Che cosa ne pensi del Partito Democratico?

«Il Partito Democratico nasce dopo la svolta della Bolognina con il chiaro intento di conciliare l’anima più conservatrice, centrista della Democrazia Cristiana con le ceneri del Partito Comunista. A me sembra che questo tentativo di conciliare due anime della sinistra abbia reso il Pd “zoppicante” sin dalla nascita. Il Partito Democratico rimane comunque l'unica forza politica che può realmente contendere il potere alla destra».

 

Secondo te c'è un modo per rilanciare il Partito Democratico?

«Ci vorrebbe una scintilla simile a quella innescata da noi delle Sardine, ma non è né prevedibile né pianificabile e, come la nostra storia dimostra, non basta, perché le fiammate si esauriscono nell'arco di dieci, quindici anni».

 

A proposito di Pd: voterai alle Primarie?

«Non mi sono iscritto al Pd e per quanto concerne le Primarie, sto valutando se votare o meno. Ho una candidata che preferisco tra gli altri, cioè Elly Schlein. Però non mi piace questo totonomi e la propaganda di sé portata avanti da ciascuno dei candidati».

 

Che cosa ne pensi dei quattro candidati alla segreteria del Pd?

«Ho già detto che la mia preferenza va a Elly Schlein, che tratta di temi a me cari, come giustizia sociale e climatica. Bonaccini ha un approccio in cui parla un po' di più al ceto imprenditoriale, in particolare a quello emiliano, e non so quanto questo possa far presa altrove. Cuperlo è un candidato con una sua storia politica, è rispettabilissimo. La De Micheli, secondo me, è un'outsider che sta tentando la sua corsa con scarse possibilità».

 

Parlando con Matteo Meogrossi, vice segretario Pd, è emerso che i giovani sono coinvolti in attività del partito ma sono restii a tesserarsi. Lui stesso dice che «è cambiato il modo di vivere la militanza per i giovani», secondo te è vero?

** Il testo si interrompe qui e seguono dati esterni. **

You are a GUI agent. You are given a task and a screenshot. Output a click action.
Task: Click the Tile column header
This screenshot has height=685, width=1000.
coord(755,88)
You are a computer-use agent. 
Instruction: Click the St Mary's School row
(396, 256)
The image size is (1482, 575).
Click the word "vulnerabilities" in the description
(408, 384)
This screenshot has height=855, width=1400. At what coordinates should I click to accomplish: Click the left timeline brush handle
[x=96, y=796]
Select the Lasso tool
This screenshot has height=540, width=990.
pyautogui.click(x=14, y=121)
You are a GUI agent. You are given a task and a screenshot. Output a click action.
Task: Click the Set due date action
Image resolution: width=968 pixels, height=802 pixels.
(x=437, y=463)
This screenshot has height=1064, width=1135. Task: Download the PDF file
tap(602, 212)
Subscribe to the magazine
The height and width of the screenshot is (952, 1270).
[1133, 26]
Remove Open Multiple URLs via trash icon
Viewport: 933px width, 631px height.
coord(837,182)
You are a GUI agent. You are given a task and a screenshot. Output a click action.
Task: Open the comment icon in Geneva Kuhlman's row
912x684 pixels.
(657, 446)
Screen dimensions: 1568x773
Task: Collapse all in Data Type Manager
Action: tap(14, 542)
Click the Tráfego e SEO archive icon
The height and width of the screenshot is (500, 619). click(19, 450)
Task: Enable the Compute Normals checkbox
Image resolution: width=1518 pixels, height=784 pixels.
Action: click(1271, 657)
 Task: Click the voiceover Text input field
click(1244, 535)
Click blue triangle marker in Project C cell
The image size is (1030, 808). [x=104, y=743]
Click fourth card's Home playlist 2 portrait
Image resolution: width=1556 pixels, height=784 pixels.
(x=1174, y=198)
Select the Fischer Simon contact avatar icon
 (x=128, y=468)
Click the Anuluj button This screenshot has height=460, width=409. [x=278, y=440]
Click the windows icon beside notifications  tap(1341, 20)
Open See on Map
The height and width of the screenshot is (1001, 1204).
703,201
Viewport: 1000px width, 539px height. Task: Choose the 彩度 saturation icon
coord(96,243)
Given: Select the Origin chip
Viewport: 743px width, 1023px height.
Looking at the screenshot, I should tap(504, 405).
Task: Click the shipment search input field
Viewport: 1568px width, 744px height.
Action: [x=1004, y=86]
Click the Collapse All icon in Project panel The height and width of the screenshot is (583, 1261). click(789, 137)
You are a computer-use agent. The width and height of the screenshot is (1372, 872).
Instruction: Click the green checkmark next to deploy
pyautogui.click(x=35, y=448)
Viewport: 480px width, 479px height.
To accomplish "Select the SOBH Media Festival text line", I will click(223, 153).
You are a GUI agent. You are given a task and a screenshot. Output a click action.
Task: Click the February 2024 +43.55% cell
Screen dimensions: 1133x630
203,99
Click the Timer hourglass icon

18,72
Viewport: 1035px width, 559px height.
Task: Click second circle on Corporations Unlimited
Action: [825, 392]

«Sicuramente la militanza è cambiata ma perché è cambiato il mondo. Secondo me è nostalgico rievocare il partito degli anni Settanta sperando che i giovani di oggi agiscano alla stessa maniera con le stesse modalità. Credo che ci sia anche un grande tema relativo al concetto di appartenenza: è difficilissimo al giorno d’oggi coltivare un sentimento di appartenenza, perché serpeggia una sorta di disillusione generale».

 

Esiste una soluzione alla scarsa partecipazione politica?

«Credo molto nel potere delle iniziative locali. Può essere qualunque cosa, come piantare alberi, ripulire un quartiere, andare a tenere compagnia degli anziani... Allora ti dico sì, la politica così si può fare, e cioè rivolgendo inviti nei quali le persone possono riconoscere l'utilità del tempo che investono. È importante che le iniziative abbiano un risvolto pratico, che riguardino la loro vita quotidiana».